Dating from 2016, this production of Don Carlo was first presented in Grange Park Opera’s former home in Hampshire. While never radical, it mixes periods, with the women dressed for the 16th century and the men mainly for the 19th and has a discreetly modernist concrete and glass setting.
The four-act version of the opera, arguably Verdi’s greatest, is coherently handled and the incendiary climax to the auto-da-fé is both spectacular and sinister. But, the full emotional weight of this sombre personal and political drama is not brought to bear.

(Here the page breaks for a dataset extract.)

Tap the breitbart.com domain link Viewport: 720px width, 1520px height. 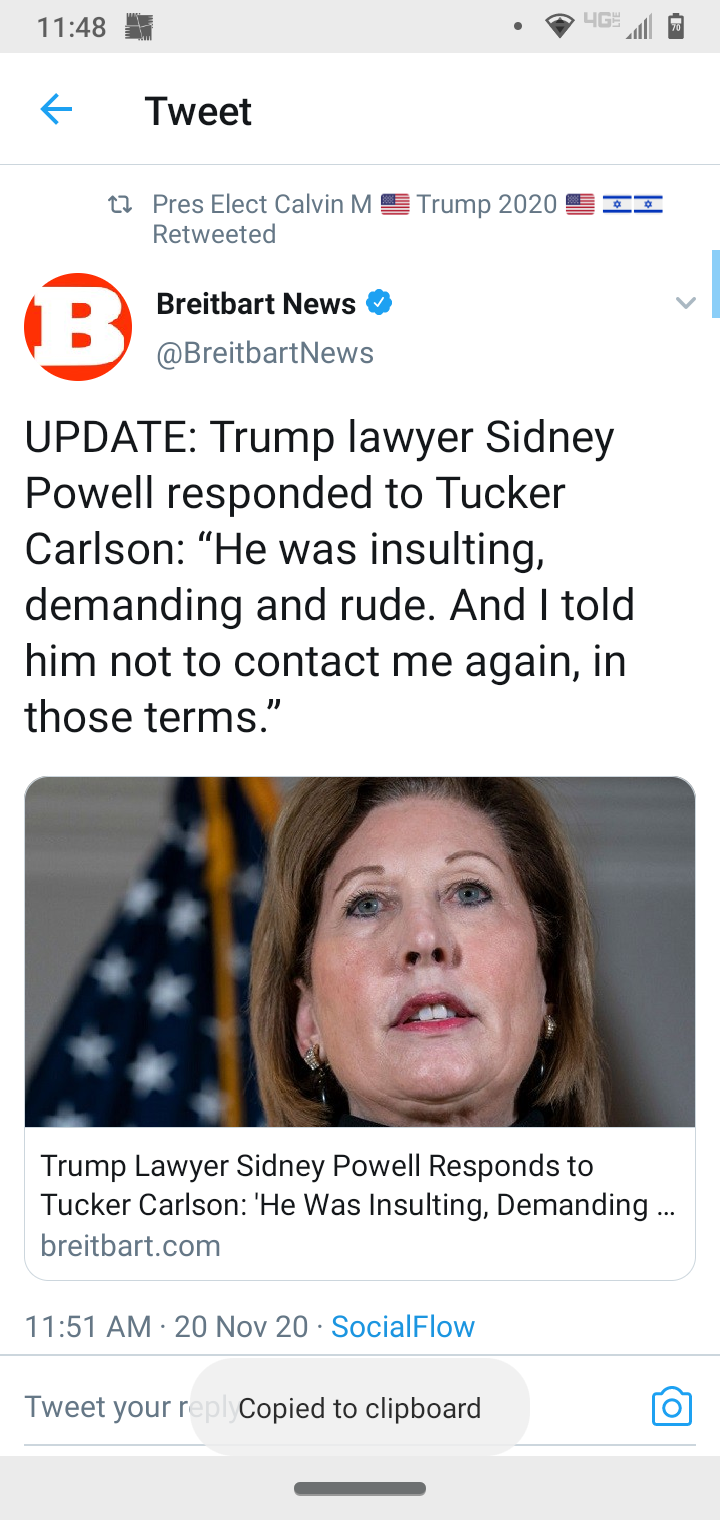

The singers, who move around the stage a great deal, rarely strike sparks off one another. In a 700-seat theatre that is sympathetic to the voices, they could more often afford to favour nuance over decibels.
Though passionate and richly coloured in the title role, Leonardo Capalbo lacks neurosis and frustration. As his dutiful stepmother, Marina Costa-Jackson too often seems to be aspiring to Tosca, but her thrusting chest notes stand out. As Eboli, Ruxandra Donose’s higher phrases are excitingly expansive and she makes an elegant, sensuous mistress to the irascible Filippo (Clive Bayley). He sings with firm power but does not emerge as a conflicted, tragic figure.
The scale, timbre and energy of Brett Polegato’s baritone are near-ideal for Posa, so it is puzzling that he tends to pressure his lines. By contrast, David Shipley shows exemplary vocal control as the Monk/Carlo V and Branislav Jatic makes the Grande Inquisitore surprisingly unimposing.
Having tended to rush things before the dinner interval, the conductor Gianluca Marciano, a seasoned Verdian, hits his stride when he reaches Act III, the very heart of the opera.